WHAT IS EXPECTED: Turn all of the lines below into a numbered list, leaving out any blank lines.

A run of records:
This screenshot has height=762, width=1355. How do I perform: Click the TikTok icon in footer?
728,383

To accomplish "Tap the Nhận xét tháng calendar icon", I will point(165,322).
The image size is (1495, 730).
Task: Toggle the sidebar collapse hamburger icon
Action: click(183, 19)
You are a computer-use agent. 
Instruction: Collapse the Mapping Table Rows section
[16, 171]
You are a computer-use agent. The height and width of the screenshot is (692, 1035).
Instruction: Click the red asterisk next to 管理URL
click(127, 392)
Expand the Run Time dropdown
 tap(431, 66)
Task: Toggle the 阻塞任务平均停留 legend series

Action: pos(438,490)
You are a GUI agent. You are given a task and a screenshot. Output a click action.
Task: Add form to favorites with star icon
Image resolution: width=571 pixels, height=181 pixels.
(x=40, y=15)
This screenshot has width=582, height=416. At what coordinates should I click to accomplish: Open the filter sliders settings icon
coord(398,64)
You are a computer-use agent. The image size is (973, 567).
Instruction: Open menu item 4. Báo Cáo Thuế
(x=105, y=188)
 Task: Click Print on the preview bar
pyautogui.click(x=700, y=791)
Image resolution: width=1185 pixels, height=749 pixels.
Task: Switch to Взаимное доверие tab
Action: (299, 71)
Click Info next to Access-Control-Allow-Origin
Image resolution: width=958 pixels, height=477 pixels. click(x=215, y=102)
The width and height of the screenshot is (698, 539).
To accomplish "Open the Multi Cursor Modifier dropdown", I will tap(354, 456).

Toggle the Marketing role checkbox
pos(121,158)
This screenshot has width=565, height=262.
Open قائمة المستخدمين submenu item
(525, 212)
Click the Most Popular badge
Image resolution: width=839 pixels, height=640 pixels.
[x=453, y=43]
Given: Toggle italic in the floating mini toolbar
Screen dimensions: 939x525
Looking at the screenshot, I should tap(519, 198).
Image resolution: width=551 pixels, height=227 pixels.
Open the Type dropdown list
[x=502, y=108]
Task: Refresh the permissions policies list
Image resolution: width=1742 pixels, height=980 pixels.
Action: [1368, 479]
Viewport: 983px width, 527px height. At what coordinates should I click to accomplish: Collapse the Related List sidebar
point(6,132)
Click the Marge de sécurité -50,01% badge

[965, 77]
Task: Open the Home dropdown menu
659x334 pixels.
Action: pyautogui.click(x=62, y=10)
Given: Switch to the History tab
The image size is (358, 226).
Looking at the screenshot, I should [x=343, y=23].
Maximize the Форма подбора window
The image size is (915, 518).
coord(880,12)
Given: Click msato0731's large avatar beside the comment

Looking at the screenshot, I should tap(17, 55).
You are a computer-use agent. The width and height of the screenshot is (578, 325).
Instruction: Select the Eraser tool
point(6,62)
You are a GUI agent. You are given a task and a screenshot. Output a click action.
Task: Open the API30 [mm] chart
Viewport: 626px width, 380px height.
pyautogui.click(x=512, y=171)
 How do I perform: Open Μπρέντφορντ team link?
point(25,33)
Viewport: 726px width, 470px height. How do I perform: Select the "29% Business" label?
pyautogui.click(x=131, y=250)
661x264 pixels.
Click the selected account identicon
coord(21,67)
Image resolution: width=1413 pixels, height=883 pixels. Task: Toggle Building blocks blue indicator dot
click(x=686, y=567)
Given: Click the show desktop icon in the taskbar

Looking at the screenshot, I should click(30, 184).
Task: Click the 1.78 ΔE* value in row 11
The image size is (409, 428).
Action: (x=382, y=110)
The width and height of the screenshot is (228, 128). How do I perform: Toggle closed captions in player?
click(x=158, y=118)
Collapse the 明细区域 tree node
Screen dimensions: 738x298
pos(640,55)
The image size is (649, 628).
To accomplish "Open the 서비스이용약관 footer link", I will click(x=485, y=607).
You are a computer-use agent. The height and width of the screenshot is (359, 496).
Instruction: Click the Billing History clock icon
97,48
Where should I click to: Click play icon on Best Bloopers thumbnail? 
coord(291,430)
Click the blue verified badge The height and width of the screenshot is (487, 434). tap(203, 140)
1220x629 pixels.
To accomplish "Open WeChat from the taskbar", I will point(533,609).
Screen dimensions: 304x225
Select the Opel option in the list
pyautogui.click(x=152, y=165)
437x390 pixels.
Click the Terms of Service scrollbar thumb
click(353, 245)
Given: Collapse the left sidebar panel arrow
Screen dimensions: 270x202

WRITTEN SOLUTION:
1. This screenshot has height=762, width=1355. How do I perform: Click the TikTok icon in footer?
2. 728,383
3. To accomplish "Tap the Nhận xét tháng calendar icon", I will point(165,322).
4. The image size is (1495, 730).
5. Task: Toggle the sidebar collapse hamburger icon
6. Action: click(183, 19)
7. You are a computer-use agent. 
8. Instruction: Collapse the Mapping Table Rows section
9. [16, 171]
10. You are a computer-use agent. The height and width of the screenshot is (692, 1035).
11. Instruction: Click the red asterisk next to 管理URL
12. click(127, 392)
13. Expand the Run Time dropdown
14.  tap(431, 66)
15. Task: Toggle the 阻塞任务平均停留 legend series
16. Action: pos(438,490)
17. You are a GUI agent. You are given a task and a screenshot. Output a click action.
18. Task: Add form to favorites with star icon
19. Image resolution: width=571 pixels, height=181 pixels.
20. (x=40, y=15)
21. This screenshot has width=582, height=416. At what coordinates should I click to accomplish: Open the filter sliders settings icon
22. coord(398,64)
23. You are a computer-use agent. The image size is (973, 567).
24. Instruction: Open menu item 4. Báo Cáo Thuế
25. (x=105, y=188)
26.  Task: Click Print on the preview bar
27. pyautogui.click(x=700, y=791)
28. Image resolution: width=1185 pixels, height=749 pixels.
29. Task: Switch to Взаимное доверие tab
30. Action: (299, 71)
31. Click Info next to Access-Control-Allow-Origin
32. Image resolution: width=958 pixels, height=477 pixels. click(x=215, y=102)
33. The width and height of the screenshot is (698, 539).
34. To accomplish "Open the Multi Cursor Modifier dropdown", I will tap(354, 456).
35. Toggle the Marketing role checkbox
36. pos(121,158)
37. This screenshot has width=565, height=262.
38. Open قائمة المستخدمين submenu item
39. (525, 212)
40. Click the Most Popular badge
41. Image resolution: width=839 pixels, height=640 pixels.
42. [x=453, y=43]
43. Given: Toggle italic in the floating mini toolbar
44. Screen dimensions: 939x525
45. Looking at the screenshot, I should tap(519, 198).
46. Image resolution: width=551 pixels, height=227 pixels.
47. Open the Type dropdown list
48. [x=502, y=108]
49. Task: Refresh the permissions policies list
50. Image resolution: width=1742 pixels, height=980 pixels.
51. Action: [1368, 479]
52. Viewport: 983px width, 527px height. At what coordinates should I click to accomplish: Collapse the Related List sidebar
53. point(6,132)
54. Click the Marge de sécurité -50,01% badge
55. [965, 77]
56. Task: Open the Home dropdown menu
57. 659x334 pixels.
58. Action: pyautogui.click(x=62, y=10)
59. Given: Switch to the History tab
60. The image size is (358, 226).
61. Looking at the screenshot, I should [x=343, y=23].
62. Maximize the Форма подбора window
63. The image size is (915, 518).
64. coord(880,12)
65. Given: Click msato0731's large avatar beside the comment
66. Looking at the screenshot, I should tap(17, 55).
67. You are a computer-use agent. The width and height of the screenshot is (578, 325).
68. Instruction: Select the Eraser tool
69. point(6,62)
70. You are a GUI agent. You are given a task and a screenshot. Output a click action.
71. Task: Open the API30 [mm] chart
72. Viewport: 626px width, 380px height.
73. pyautogui.click(x=512, y=171)
74.  How do I perform: Open Μπρέντφορντ team link?
75. point(25,33)
76. Viewport: 726px width, 470px height. How do I perform: Select the "29% Business" label?
77. pyautogui.click(x=131, y=250)
78. 661x264 pixels.
79. Click the selected account identicon
80. coord(21,67)
81. Image resolution: width=1413 pixels, height=883 pixels. Task: Toggle Building blocks blue indicator dot
82. click(x=686, y=567)
83. Given: Click the show desktop icon in the taskbar
84. Looking at the screenshot, I should click(30, 184).
85. Task: Click the 1.78 ΔE* value in row 11
86. The image size is (409, 428).
87. Action: (x=382, y=110)
88. The width and height of the screenshot is (228, 128). How do I perform: Toggle closed captions in player?
89. click(x=158, y=118)
90. Collapse the 明细区域 tree node
91. Screen dimensions: 738x298
92. pos(640,55)
93. The image size is (649, 628).
94. To accomplish "Open the 서비스이용약관 footer link", I will click(x=485, y=607).
95. You are a computer-use agent. The height and width of the screenshot is (359, 496).
96. Instruction: Click the Billing History clock icon
97. 97,48
98. Where should I click to: Click play icon on Best Bloopers thumbnail? 
99. coord(291,430)
100. Click the blue verified badge The height and width of the screenshot is (487, 434). tap(203, 140)
101. 1220x629 pixels.
102. To accomplish "Open WeChat from the taskbar", I will point(533,609).
103. Screen dimensions: 304x225
104. Select the Opel option in the list
105. pyautogui.click(x=152, y=165)
106. 437x390 pixels.
107. Click the Terms of Service scrollbar thumb
108. click(353, 245)
109. Given: Collapse the left sidebar panel arrow
110. Screen dimensions: 270x202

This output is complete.